# GIVEN INFORMATION
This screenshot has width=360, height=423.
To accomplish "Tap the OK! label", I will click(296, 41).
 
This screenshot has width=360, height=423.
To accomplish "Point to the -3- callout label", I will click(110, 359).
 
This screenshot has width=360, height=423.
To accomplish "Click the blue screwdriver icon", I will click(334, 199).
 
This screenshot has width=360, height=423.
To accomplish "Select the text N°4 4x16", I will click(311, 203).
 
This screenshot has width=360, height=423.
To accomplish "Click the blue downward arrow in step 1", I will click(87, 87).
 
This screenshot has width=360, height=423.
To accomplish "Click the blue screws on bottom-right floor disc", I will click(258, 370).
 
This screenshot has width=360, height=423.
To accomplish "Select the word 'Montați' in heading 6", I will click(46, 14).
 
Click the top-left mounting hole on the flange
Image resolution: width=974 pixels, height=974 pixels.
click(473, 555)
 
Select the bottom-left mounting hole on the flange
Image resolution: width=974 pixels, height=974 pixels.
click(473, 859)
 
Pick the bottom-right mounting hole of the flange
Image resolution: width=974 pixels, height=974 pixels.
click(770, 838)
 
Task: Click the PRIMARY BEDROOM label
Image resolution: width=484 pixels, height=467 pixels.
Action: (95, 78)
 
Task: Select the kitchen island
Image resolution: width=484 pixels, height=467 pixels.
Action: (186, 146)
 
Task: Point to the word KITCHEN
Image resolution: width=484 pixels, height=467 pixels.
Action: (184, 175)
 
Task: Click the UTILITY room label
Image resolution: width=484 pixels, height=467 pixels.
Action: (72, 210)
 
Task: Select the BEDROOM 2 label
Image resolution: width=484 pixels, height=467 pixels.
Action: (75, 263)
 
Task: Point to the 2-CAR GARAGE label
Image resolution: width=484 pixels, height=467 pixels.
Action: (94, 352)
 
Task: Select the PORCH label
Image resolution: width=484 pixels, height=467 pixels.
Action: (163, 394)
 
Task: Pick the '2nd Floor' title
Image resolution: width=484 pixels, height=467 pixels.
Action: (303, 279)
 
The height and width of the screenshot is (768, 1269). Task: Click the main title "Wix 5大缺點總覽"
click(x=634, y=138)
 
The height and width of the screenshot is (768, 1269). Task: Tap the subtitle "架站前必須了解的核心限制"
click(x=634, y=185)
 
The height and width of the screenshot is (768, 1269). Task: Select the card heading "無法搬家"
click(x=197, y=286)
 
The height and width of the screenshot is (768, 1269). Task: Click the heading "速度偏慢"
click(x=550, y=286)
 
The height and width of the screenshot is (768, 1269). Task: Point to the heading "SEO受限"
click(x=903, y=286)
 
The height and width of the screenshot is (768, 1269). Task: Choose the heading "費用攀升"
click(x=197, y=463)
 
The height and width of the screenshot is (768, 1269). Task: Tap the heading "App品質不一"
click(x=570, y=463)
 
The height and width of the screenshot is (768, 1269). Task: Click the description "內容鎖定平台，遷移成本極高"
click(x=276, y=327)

# EXERCISE
Report each line above that contains the word "mounting", copying it in full. Case matters.

# OUTPUT
Click the top-left mounting hole on the flange
Select the bottom-left mounting hole on the flange
Pick the bottom-right mounting hole of the flange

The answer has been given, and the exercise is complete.